● Provided text
The Marines started running into the parking lot where we were lined up. They came in by platoon - shouting cadences - running in perfect step with one another - greeted by cheers and banners and rally towels.
Then they stopped right in front of us and stood in formation.
And I saw my son again.
I cannot post pictures of him lined up after the moto run because he doesn't want pictures posted of him in his port holes (military glasses) but let me just say: Sweet merciful heavens! He looked amazing.
AND!! When he found us in the crowd - he gave us a quick wink.
Seriously. How's that for a sweet greeting?
After we got a good look at our marines they continued their run and we were moved to yet another location where we could watch them finish their run. The crowd was so large that we did not see anything at that point. When the marines were dismissed to shower and prepare for the Parade deck, we were invited into the theater building to meet the drill instructors.
We opted out of that due to the crowd again. Instead, we took that opportunity to walk through the Marine Corps museum and buy a couple of things at the gift shop. Then we found a Starbucks on base and had a coffee while we waited for Blake's dismissal for on-base liberty.
After they were dismissed, since the marines had been told to exit the parade deck ASAP, I had to search for a few (long) minutes to find my son. He had followed orders and left the parade deck.
Instead of going to the restaurant that had been designated for the family lunch, Blake asked if we could find a place less crowded and spend the 5 hours just visiting. No touring. No shopping at the PX. Just a simple lunch and visit.
That sounded like a fantastic idea to us.
We ended up in what could best be described as a rec center on base. It had a bowling alley, arcade, televisions....and served hamburgers and hot dogs.
Funny that was one of the best hamburgers I've ever eaten. I guess true bliss does that to ones taste buds.
This is also the point at which we ladies emptied our purses of the junk food Blake had requested we bring to him. So he ate a hamburger and french fries, about $20 worth of junk food and then another hamburger and french fries.

● Written task 1
Translate this sentence from the passage about the Marine family visit into Spanish: "Then they stopped right in front of us and stood in formation."
● Written task 2
In the passage about the Marine family visit, what food did the rec center on base serve?
● Written task 3
Retype the stretch of the passage about the Marine family visit from "We opted out" through "lunch and visit.", word for word.
The records that come after this point are from a different source.

● Provided information
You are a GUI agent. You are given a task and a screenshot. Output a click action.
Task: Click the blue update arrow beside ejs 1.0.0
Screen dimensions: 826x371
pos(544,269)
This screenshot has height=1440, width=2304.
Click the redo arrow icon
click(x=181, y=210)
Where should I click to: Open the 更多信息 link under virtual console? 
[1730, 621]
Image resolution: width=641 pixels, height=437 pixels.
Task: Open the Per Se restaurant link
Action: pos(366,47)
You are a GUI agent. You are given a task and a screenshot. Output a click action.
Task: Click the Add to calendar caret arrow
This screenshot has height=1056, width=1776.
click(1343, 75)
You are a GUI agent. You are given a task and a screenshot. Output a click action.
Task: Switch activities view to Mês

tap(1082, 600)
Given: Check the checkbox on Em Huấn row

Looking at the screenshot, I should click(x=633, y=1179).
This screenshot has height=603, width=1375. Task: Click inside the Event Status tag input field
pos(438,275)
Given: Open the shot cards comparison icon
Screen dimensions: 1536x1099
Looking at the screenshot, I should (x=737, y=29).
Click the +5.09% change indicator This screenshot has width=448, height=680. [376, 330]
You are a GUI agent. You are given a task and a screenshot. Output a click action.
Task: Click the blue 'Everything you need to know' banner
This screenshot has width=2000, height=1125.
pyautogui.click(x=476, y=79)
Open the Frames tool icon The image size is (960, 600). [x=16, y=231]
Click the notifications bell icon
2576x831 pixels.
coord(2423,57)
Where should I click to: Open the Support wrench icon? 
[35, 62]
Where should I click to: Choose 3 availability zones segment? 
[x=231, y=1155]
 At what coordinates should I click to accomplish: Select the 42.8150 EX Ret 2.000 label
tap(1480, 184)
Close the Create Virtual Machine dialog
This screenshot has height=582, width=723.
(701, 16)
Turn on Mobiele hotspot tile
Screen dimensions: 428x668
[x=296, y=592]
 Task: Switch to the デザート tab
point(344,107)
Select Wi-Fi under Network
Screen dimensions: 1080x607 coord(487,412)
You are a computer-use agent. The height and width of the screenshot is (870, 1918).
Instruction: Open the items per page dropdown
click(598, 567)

● Correct response 1
Luego se detuvieron justo frente a nosotros y se pusieron en formación.

● Correct response 2
Hamburgers and hot dogs.

● Correct response 3
We opted out of that due to the crowd again. Instead, we took that opportunity to walk through the Marine Corps museum and buy a couple of things at the gift shop. Then we found a Starbucks on base and had a coffee while we waited for Blake's dismissal for on-base liberty.
After they were dismissed, since the marines had been told to exit the parade deck ASAP, I had to search for a few (long) minutes to find my son. He had followed orders and left the parade deck.
Instead of going to the restaurant that had been designated for the family lunch, Blake asked if we could find a place less crowded and spend the 5 hours just visiting. No touring. No shopping at the PX. Just a simple lunch and visit.